DomainKeys Identified Mail (DKIM) is an open standard for email authentication that is used for the authentication of an email that is being sent. A DKIM record is added to the DNS record of the sending domain and will contain a public key that is used by receiving mail servers to verify a message’s signature. The key is often provided by the organization that sends the email, for example, Microsoft 365 or Emma. DKIM gives emails a signature header that is added to the email and secured with encryption. Each DKIM signature contains all the information needed for an email server to verify that the signature is real, and it is encrypted by a pair of DKIM keys. These signatures travel with the emails and are verified along the way by the email servers that move the emails toward their final destination. When an inbound mail server receives a message, it will detect the DKIM signature and look up the sender’s public DKIM key in DNS. If the key is found, it can be used to decrypt the DKIM signature. This is then compared to the values retrieved from the received mail and if they match, the DKIM is valid.
What is DMARC Alignment?
Alignment refers to the relationship between the domain in the From Header address of a message and the domains associated with SPF and DKIM authentication checks. Alignment requires that these domains match and only emails that are aligned can pass DMARC. It’s important to understand that neither SPF or DKIM, on their own, have anything to do with a message’s From address, which is what people typically see on an email. This is why phishing and spoofing run rampant today; there are very few controls that prohibit bad actors from sending an email as you. The primary control to observe and restrict email domain usage is DMARC. Alignment is at the heart of DMARC and it is what makes the connection between the authentication mechanisms of SPF and DKIM and the enforcement policy for unauthenticated mail as dictated in the DMARC record.

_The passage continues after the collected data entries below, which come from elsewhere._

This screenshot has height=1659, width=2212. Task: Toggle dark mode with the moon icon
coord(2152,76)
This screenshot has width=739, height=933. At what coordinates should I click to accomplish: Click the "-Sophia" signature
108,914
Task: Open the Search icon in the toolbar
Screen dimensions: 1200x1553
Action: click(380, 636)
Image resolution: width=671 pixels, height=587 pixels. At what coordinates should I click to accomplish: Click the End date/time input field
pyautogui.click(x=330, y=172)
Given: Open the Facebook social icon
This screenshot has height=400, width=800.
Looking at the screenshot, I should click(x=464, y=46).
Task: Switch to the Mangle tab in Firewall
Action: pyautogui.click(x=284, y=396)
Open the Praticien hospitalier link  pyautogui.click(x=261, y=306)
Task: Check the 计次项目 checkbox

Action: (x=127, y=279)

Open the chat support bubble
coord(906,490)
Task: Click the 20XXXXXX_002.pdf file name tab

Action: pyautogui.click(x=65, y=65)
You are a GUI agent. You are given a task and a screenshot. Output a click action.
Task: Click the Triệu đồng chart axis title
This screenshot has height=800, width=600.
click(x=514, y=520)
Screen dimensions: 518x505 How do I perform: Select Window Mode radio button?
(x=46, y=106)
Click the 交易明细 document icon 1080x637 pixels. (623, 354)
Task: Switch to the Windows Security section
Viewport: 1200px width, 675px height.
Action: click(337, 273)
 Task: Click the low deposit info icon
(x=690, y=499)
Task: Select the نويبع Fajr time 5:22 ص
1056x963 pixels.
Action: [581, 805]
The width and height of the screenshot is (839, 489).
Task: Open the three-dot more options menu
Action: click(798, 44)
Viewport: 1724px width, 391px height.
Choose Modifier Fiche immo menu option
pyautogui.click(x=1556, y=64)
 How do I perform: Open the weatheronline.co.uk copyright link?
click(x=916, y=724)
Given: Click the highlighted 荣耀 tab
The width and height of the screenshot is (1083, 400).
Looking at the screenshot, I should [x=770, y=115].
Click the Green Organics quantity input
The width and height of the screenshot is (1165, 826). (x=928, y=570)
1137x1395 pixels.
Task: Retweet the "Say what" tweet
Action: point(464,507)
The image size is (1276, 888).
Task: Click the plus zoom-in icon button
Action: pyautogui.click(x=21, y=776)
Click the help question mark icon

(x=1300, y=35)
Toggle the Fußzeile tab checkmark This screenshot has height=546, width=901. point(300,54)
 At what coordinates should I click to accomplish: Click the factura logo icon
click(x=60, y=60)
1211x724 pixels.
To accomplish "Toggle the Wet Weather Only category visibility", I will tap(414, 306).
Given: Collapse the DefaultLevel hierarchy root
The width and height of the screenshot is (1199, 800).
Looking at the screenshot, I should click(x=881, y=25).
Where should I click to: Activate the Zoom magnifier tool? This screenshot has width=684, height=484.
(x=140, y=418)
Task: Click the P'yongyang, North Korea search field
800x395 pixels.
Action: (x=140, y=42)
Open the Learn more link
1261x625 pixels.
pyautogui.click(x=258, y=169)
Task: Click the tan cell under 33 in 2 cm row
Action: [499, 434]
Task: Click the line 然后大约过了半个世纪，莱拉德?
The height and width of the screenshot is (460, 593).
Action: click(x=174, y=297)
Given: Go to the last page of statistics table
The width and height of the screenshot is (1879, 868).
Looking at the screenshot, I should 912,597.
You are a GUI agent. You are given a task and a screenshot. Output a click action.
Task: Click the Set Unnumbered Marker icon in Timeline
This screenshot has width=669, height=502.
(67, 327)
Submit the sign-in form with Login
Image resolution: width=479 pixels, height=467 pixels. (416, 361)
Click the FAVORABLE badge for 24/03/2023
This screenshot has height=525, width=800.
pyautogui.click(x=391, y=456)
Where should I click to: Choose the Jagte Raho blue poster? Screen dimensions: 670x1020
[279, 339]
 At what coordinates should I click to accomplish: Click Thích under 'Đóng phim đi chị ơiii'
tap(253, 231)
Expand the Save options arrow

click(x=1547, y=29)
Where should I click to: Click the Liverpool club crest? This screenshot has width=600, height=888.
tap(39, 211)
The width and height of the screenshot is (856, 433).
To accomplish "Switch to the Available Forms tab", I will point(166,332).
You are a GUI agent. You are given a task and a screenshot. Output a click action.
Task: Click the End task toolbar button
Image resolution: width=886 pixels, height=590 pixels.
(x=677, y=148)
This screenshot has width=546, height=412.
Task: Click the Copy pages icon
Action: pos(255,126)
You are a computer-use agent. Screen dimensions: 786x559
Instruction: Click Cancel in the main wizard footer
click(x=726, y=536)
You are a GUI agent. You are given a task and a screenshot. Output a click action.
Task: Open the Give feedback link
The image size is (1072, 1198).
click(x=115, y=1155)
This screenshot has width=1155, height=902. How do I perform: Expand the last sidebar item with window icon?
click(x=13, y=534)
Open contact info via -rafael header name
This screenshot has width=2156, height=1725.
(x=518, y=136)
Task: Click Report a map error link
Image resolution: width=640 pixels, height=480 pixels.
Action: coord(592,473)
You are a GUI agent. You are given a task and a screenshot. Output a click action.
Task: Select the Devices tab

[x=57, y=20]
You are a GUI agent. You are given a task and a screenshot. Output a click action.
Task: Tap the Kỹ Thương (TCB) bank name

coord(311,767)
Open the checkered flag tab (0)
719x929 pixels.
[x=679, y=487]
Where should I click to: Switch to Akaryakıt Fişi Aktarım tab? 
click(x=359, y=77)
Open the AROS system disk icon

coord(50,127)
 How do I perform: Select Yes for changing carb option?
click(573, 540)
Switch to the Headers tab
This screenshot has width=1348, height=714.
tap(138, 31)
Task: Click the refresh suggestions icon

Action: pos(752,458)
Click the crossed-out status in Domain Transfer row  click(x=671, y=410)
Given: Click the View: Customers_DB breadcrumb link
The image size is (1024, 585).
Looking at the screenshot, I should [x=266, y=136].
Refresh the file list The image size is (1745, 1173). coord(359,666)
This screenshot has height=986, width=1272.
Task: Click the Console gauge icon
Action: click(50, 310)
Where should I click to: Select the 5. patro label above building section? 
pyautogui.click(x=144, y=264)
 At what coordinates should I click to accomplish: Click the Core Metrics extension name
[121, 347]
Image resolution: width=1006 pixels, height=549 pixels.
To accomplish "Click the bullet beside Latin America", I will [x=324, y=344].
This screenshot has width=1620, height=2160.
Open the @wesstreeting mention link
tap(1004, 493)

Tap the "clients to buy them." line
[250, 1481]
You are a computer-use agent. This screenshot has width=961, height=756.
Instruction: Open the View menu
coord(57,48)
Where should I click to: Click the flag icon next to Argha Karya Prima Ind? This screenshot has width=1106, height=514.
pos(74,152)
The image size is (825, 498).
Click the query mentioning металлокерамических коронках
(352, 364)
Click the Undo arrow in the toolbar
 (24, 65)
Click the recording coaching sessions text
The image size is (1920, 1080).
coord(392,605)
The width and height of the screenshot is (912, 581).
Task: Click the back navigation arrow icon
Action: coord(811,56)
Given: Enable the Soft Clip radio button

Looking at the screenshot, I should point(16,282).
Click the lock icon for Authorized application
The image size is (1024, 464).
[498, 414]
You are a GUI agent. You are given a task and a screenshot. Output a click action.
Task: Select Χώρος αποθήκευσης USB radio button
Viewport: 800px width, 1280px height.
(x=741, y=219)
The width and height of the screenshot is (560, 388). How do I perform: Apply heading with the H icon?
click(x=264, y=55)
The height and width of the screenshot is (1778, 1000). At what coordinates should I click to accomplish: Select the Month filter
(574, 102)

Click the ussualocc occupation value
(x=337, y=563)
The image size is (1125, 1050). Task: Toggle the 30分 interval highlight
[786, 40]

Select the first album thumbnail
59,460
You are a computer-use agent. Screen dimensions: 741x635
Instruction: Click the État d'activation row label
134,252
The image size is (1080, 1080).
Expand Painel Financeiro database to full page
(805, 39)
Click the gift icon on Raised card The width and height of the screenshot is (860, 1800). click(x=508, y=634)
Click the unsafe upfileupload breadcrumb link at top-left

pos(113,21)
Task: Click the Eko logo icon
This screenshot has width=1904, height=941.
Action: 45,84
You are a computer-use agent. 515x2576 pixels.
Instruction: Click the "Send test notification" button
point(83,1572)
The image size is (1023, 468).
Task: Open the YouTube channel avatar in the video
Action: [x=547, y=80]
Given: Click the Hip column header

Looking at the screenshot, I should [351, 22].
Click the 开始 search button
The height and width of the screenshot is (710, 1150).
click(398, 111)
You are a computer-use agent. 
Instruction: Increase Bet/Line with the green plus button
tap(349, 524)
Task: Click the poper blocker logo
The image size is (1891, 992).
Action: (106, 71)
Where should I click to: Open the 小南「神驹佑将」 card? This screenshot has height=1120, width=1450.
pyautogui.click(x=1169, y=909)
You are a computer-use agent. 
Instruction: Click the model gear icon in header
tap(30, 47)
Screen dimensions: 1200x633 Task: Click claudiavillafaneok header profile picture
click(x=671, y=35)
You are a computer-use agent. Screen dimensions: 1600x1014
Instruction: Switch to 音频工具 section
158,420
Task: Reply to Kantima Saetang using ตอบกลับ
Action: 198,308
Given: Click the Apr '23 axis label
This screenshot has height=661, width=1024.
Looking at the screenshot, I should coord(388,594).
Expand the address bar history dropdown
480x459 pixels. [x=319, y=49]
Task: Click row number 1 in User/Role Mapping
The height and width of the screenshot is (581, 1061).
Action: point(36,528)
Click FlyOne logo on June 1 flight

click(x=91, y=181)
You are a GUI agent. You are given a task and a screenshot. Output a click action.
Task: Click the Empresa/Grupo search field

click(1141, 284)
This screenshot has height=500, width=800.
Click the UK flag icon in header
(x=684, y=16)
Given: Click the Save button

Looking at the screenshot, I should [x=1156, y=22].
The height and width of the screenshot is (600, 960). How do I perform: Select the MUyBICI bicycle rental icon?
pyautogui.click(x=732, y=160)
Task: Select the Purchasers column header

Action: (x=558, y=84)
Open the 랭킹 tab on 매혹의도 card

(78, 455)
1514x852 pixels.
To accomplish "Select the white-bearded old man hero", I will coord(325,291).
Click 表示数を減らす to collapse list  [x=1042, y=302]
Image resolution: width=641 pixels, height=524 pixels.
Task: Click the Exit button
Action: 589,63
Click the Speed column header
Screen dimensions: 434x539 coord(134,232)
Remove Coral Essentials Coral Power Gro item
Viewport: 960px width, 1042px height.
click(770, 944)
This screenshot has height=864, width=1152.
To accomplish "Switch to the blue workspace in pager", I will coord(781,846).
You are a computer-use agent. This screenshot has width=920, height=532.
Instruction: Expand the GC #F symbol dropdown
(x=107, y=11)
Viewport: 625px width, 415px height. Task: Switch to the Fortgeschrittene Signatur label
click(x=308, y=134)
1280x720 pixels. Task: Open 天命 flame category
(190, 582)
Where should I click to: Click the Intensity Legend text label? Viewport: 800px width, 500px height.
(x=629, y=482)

What are the benefits of DMARC?
Security: DMARC helps the email community establish a consistent policy for dealing with messages that fail to authenticate. This helps the email ecosystem as a whole become more secure and trustworthy.
Visibility: DMARC reports increase visibility into your email services by letting you know who is sending email from your domains.
Deliverability: The indirect results of implementing a good DMARC record have a positive effect on deliverability. Having valid SPF and DKIM authentication in place, with the identifiers aligned (the underpinning of DMARC) helps your emails reach inboxes. It is quite common for senders that do not have SPF, DKIM or both to not get their emails delivered or to have them throttled.
Reputation: Publishing a DMARC record protects the UWM brand by preventing unauthenticated parties from sending mail from UWM domains. In some cases, simply publishing a DMARC record can result in a positive reputation bump.